マクロ記録で作業を自動化する

Excelの「VBA」とは、Excelに思い通りの動作をさせるプログラム言語のことです。 プログラムとは、コンピュータにさせる仕事のことで、Excelでその仕事「マクロ」と呼ばれるものになり、仕事をさせるための指令書を書く言語が「VBA」と呼ばれるプログラム言語になります。
つまり、プログラムによって動く一連の動作がマクロです。その動作の指令を書くための言語が VBA(Visual Basic for Applications)になります。マクロの中身(VBAで書かれたプログラムコード)は、通常、Excel画面からは直接見られません。「VBエディタ」と呼ばれる特別なツールを使えば見られます。
マクロを作るメリットはExcelの操作を自動化できて非常に便利だからです。手順の多い作業や繰り返しの仕事などをマクロにしてしまえば、面倒な作業を一気に済ませることができます。

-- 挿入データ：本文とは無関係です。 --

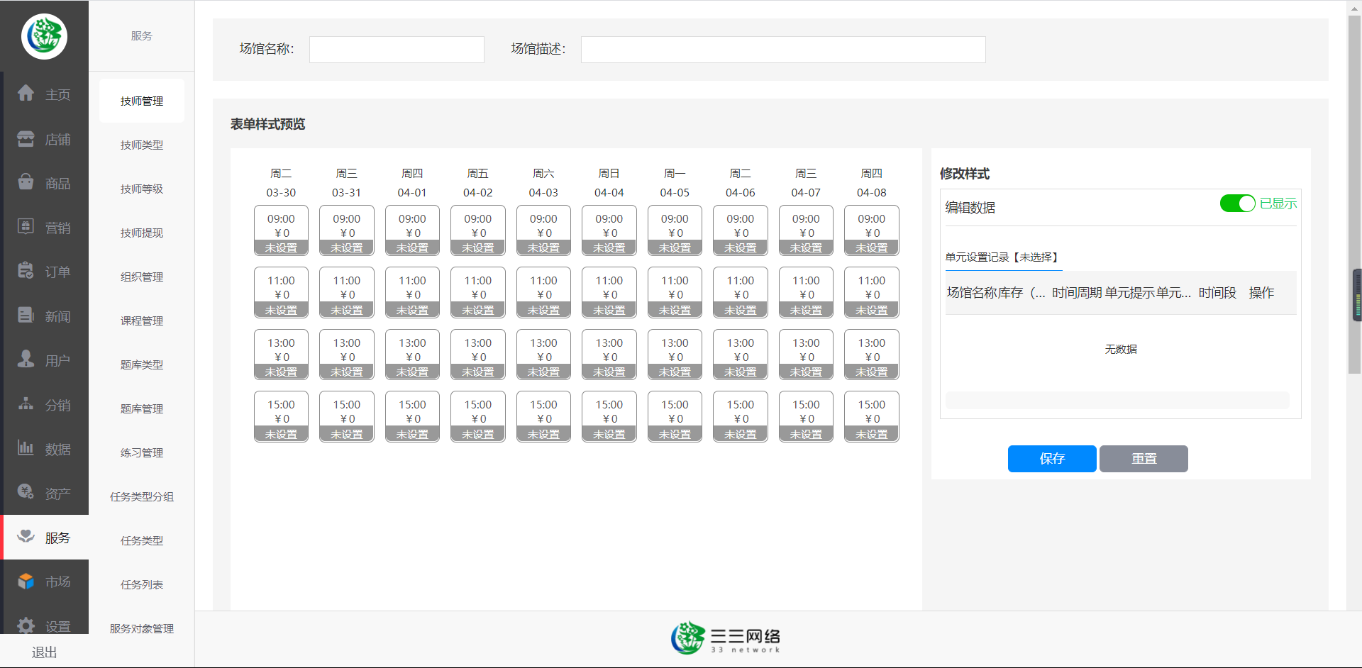Select the user 用户 person icon
Screen dimensions: 1362x668
[x=26, y=360]
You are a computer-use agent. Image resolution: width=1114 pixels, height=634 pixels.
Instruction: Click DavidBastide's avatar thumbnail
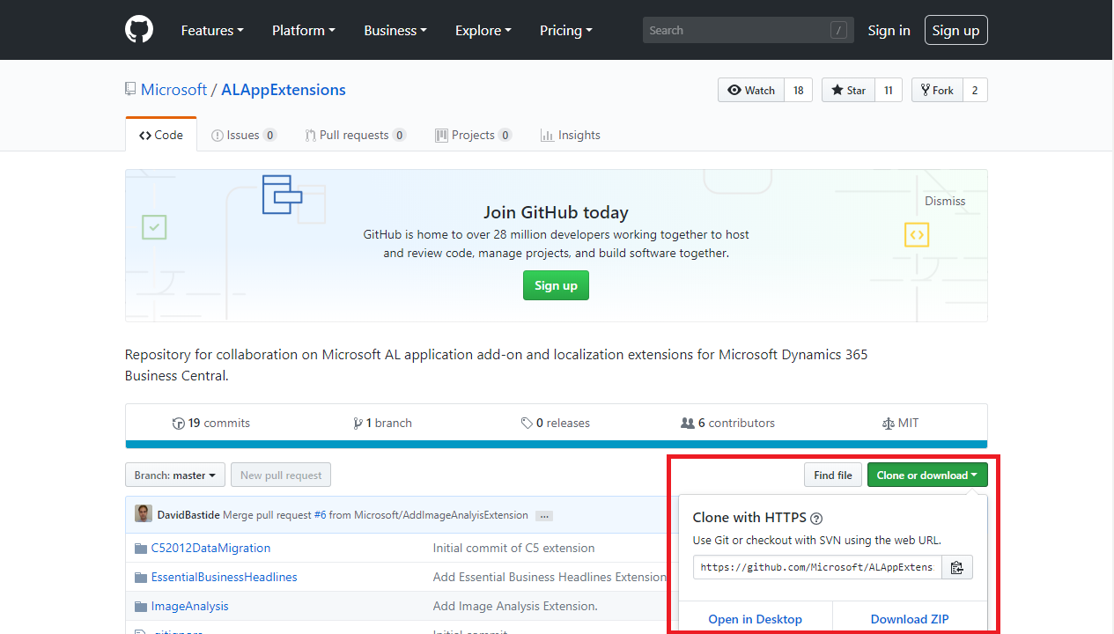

Excelで行う決まった作業をマクロとして保存しておけば、目的のマクロを呼び出すだけでいつでも実行できるので、あたかもExcelのコマンドが増えたかのような感じになります。マクロは、Excelの基本操作ができれば「マクロ記録」という機能を使って誰でも作ることができます。この機能の利用にはVBAの知識は必要ないですが、VBAに習熟してきたら、プログラムコードをいちから書いて思い通りのマクロが作れるようになります。

Excel2007 VBAでプログラム入門#実践編

VBAには覚えると便利な基本構文がいくつかあります。1.オブジェクト.メソッド構文と2.オブジェクト.プロパティ=△△(設定値)です。
オブジェクトとはExcelでは操作する対象を指します。例えば、『セル』、『ブック』、『シート』などがオブジェクトになります。
マクロを書く時には、どのオブジェクトを操作の対象にするのか特定する必要があります。メソッドはオブジェクトの動作そのもののことです。
プロパティとはオブジェクトの属性(特徴や性質)のことです。
また、VBAには基本構文と組み合わせることで、便利なプログラムを作ることができる特別なコードがあり、それが特別構文です。
特別構文は、使う構文によって決まった書き方(書式)があります。おもな特別構文には、繰り返し構文、条件分岐構文、VBA関数などがあり ます。
繰り返し構文は、同じコードを連続して実行する時に使用します。 条件分岐構文は、指定した条件への一致・不一致で実行するコードを変えられます。 VBA関数はワークシート関数とは異なり、VBAで利用できる関数です。
VBAには条件分岐構文が2種類あります。ここでは、条件分岐構文のひとつである「If 構文」を紹介します。このコードは、指定した条件により実行するコードを切り替えられるようになります。 例えば、「もしも宮内が課長だった場合は外出する、課長でなかった場合は電話する」という内容をこの構文を使って書くとしたら「If 宮内が課長 Then 外出する Else 電話する End If」というコードになります。つまり、「If」と「Then」の間に条件式を指定し、この条件式が成立する場合は、「Then」以降のコードを実行します。条件式が成立しない場合はこの コードは実行されません。「Else」以降の部分には、条件式が成立しなかった場合に実行するコードを指定することができます。他にも、繰り返し構文の「For...Next」構文は、決まった回数だけコードを繰り返すことができます。 このように、特別構文をマスターすれば複雑な処理をさせることも可能になります。